STUDY MATERIAL -
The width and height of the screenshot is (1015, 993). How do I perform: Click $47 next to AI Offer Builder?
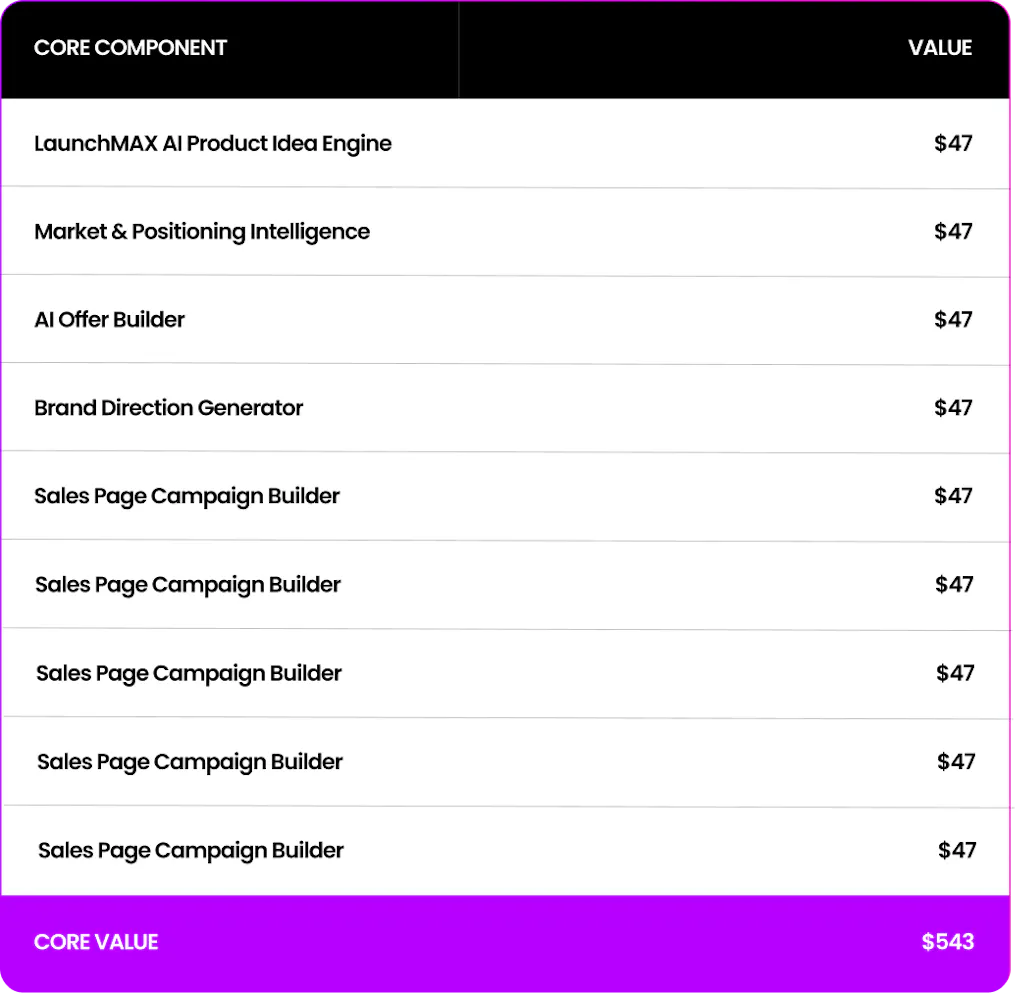point(953,319)
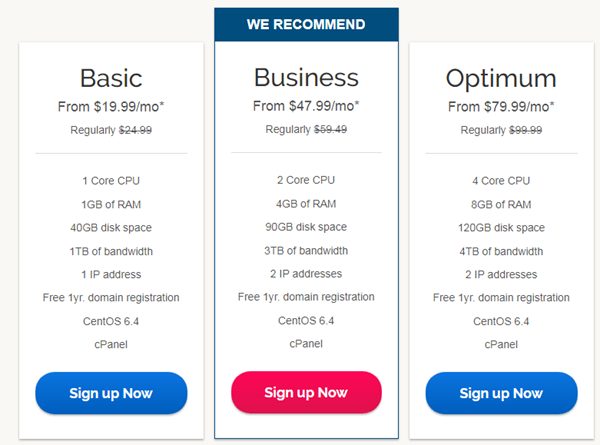600x445 pixels.
Task: Click the From $79.99/mo price text
Action: (501, 106)
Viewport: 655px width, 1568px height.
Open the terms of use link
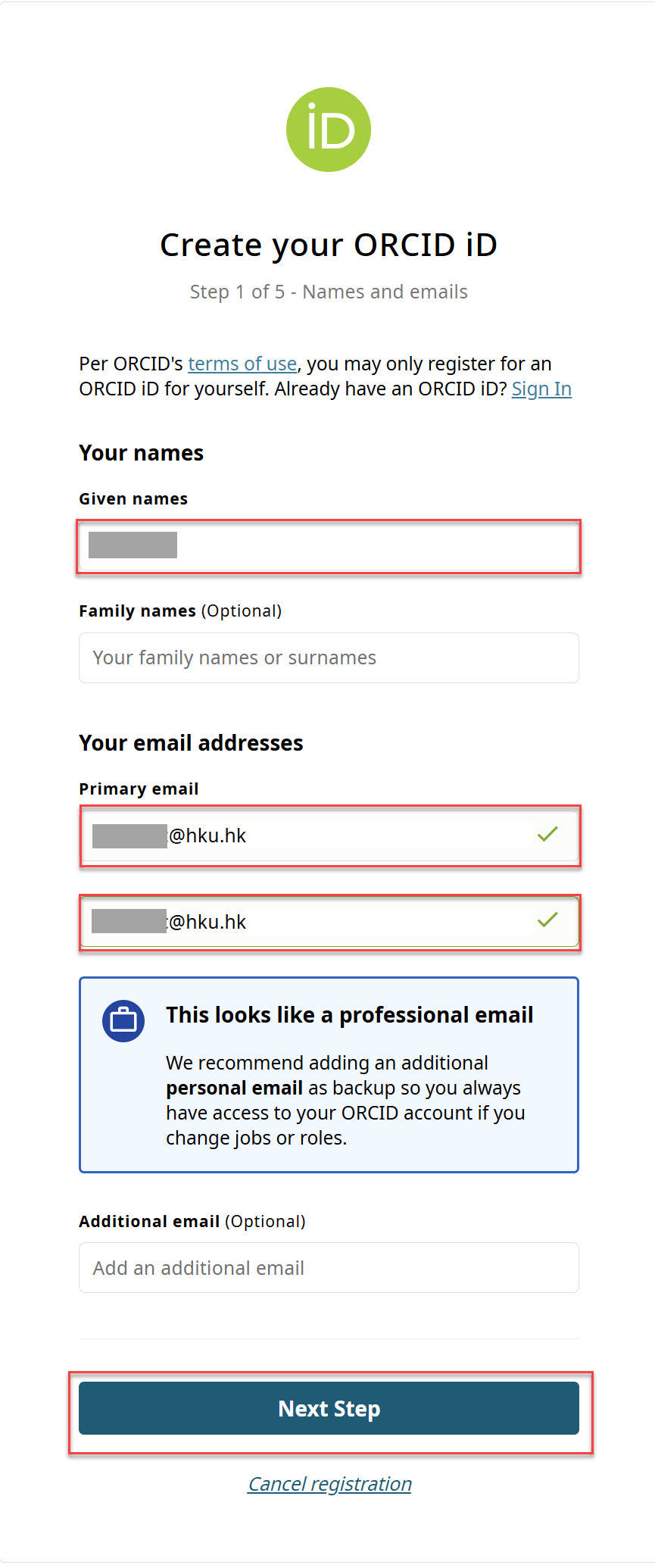tap(242, 364)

TASK - The expected answer is the whole listing above, copied exactly, with images excluded.

ANSWER SPACE -
The width and height of the screenshot is (1015, 993). How do I perform: Click $47 next to AI Offer Builder?
point(953,319)
600x445 pixels.
Task: Click the From $79.99/mo price text
Action: (501, 106)
Viewport: 655px width, 1568px height.
Open the terms of use link
tap(242, 364)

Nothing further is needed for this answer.